Oil Sands Truth: Shut Down the Tar Sands

CEP takes on bitumen exports

CEP takes on bitumen exports
Today staff
Thursday August 09, 2007

Fearing Canadian jobs going down proposed pipelines to the U.S., the Communications, Energy and Paperworkers Union (CEP) will intervene in upcoming regulatory hearings.
At the heart of the matter is the union’s intent to protect Canadian jobs, fostering development of the Canadian economy instead of watching all the benefits go south of the border, officials say.
CEP represents about 2,400 workers at Suncor Energy. It isn’t clear whether Suncor product is set to flow in any of the pipelines being opposed.
In the most recent application, CEP, Canada’s largest union, applied for intervenor status at the hearings scheduled for Enbridge Pipelines’ Alberta Clipper project.
Andrew Cameron, a National Energy Board (NEB) spokesman, said the regulator will be confirming its list of intervenors for Alberta Clipper shortly. He added there is no reason to believe that CEP will not be granted intervenor status.
The Alberta Clipper hearings are to begin Nov. 5 at an undetermined location. The proposed project is a new 1,607 kilometre line from Hardisty, Alta., to Superior, Wis., and is expected to be in service by mid-2010. It would have an initial capacity of 450,000 barrels a day.
“We want the NEB and the government of Canada to stop looking at the development of our energy resources and particularly the Alberta tar sands in isolation of the broader economic social and environmental good of the country,” said Dave Cole, CEP president. “The Alberta Clipper project combined with the Keystone pipeline and others will see literally millions of barrels of bitumen shipped to the United States with minimal economic benefit for Canada.”
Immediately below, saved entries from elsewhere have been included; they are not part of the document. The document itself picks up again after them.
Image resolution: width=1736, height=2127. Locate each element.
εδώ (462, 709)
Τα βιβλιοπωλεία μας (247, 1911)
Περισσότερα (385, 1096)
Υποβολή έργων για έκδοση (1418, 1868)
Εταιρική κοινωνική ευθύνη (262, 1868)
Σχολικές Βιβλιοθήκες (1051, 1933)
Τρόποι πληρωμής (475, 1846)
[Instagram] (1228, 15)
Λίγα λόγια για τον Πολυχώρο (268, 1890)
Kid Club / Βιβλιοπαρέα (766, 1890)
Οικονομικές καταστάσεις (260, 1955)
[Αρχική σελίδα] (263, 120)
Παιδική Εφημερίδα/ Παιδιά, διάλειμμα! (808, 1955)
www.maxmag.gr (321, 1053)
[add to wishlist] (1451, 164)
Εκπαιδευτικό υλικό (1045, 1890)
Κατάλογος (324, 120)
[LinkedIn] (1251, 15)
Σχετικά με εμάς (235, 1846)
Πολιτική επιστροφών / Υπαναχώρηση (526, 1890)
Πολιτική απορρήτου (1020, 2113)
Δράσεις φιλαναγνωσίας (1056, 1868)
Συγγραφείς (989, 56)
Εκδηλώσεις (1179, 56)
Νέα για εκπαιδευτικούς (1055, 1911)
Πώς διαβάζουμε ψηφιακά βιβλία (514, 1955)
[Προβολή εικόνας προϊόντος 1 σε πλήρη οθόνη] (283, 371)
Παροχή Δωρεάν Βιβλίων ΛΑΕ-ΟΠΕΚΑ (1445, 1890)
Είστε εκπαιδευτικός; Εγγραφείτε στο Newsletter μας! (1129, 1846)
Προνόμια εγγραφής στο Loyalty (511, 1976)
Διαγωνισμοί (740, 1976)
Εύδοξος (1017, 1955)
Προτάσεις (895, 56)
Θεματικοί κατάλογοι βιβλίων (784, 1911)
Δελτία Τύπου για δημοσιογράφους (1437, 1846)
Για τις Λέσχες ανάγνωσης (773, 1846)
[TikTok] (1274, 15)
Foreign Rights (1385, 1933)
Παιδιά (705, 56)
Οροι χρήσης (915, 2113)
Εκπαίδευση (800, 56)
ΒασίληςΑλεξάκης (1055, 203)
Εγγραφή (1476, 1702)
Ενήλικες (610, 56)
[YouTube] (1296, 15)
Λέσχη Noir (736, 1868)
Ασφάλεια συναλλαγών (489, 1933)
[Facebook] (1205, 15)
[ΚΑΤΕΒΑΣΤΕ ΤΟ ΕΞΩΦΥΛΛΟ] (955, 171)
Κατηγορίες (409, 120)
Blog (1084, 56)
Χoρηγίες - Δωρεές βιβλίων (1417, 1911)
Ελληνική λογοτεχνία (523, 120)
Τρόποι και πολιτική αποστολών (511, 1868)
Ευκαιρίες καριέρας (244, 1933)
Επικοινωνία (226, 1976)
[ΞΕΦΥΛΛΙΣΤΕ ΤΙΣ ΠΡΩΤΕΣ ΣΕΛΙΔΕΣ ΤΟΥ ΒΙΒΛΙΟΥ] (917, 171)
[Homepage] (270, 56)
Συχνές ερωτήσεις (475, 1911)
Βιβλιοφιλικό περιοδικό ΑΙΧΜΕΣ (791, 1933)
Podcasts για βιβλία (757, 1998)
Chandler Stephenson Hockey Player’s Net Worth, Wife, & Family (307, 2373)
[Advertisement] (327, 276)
He added the union’s intent is to continue to fight for development of Canadian resources for the good of Canada as a whole.
At least 18,000 jobs would be created if the oil slated to be pumped into the U.S. through the Alberta Clipper were processed and refined in Canada, said Coles.
CEP members in the energy sector work in every region of Canada ranging from exploration in Fort McMurray to the Hibernia oil fields offshore of Newfoundland and Labrador.
Its intervenor application, said the union, is “committed to ensuring that Canadian oil and gas resources are developed and utilized in a manner that fosters economic development in Canada and does so in a manner that is consistent with meeting the challenges of climate change while providing secure energy supplies for Canadians in the future.”
It continued that the “potential detrimental impact of the Clipper project on the economic development of Canada’s oil and gas industry and on the energy security of Canadians is so significant as to require a rigorous and thorough assessment of the need for and impacts of this project.”
CEP has also been granted intervenor status at an NEB hearing scheduled to begin Aug. 13. Phase one is being heard at the NEB building in Calgary. This hearing focuses on Enbridge’s Southern Lights pipeline project. While CEP’s specific interest is the same in both applications, this one also expresses concern about value added production of Canadian energy resources.
The Keystone project by TransCanada Pipelines is between the concluded hearing and the release of the reasons for decision by the NEB.
Jennifer Varey, a spokeswoman with Enbridge, said it was not appropriate to comment on the Alberta Clipper application and CEP’s concerns about it, given the timing of the Southern Lights hearings. She added any comment may influence the Southern Lights hearing.
“Alberta Clipper will ensure that timely new pipeline capacity is available to meet producers’ needs to transport growing supplies of crude oil from Alberta’s oilsands and the northern Unite States to refinery markets in the U.S. midwest,” said Patrick D. Daniel, Enbridge president and CEO in a statement released May 31. “The combination of Alberta Clipper and Southern Access which is currently under construction, can ultimately provide transportation capacity of up to 1.2 million barrels a day from Alberta to the U.S. midwest.”
An NEB report from July noted Canadian crude oil pipelines are facing an impending transportation bottleneck.
An Assessment of the Canadian Hydrocarbon Transportation System says by the fourth quarter of 2007, western Canada pipelines could be facing periods of apportionment -- a situation in which available pipelines space is apportioned or shared among shippers.
With no significant additions to the Canadian pipeline system planned before 2009, apportionment could be in place for up to 18 months.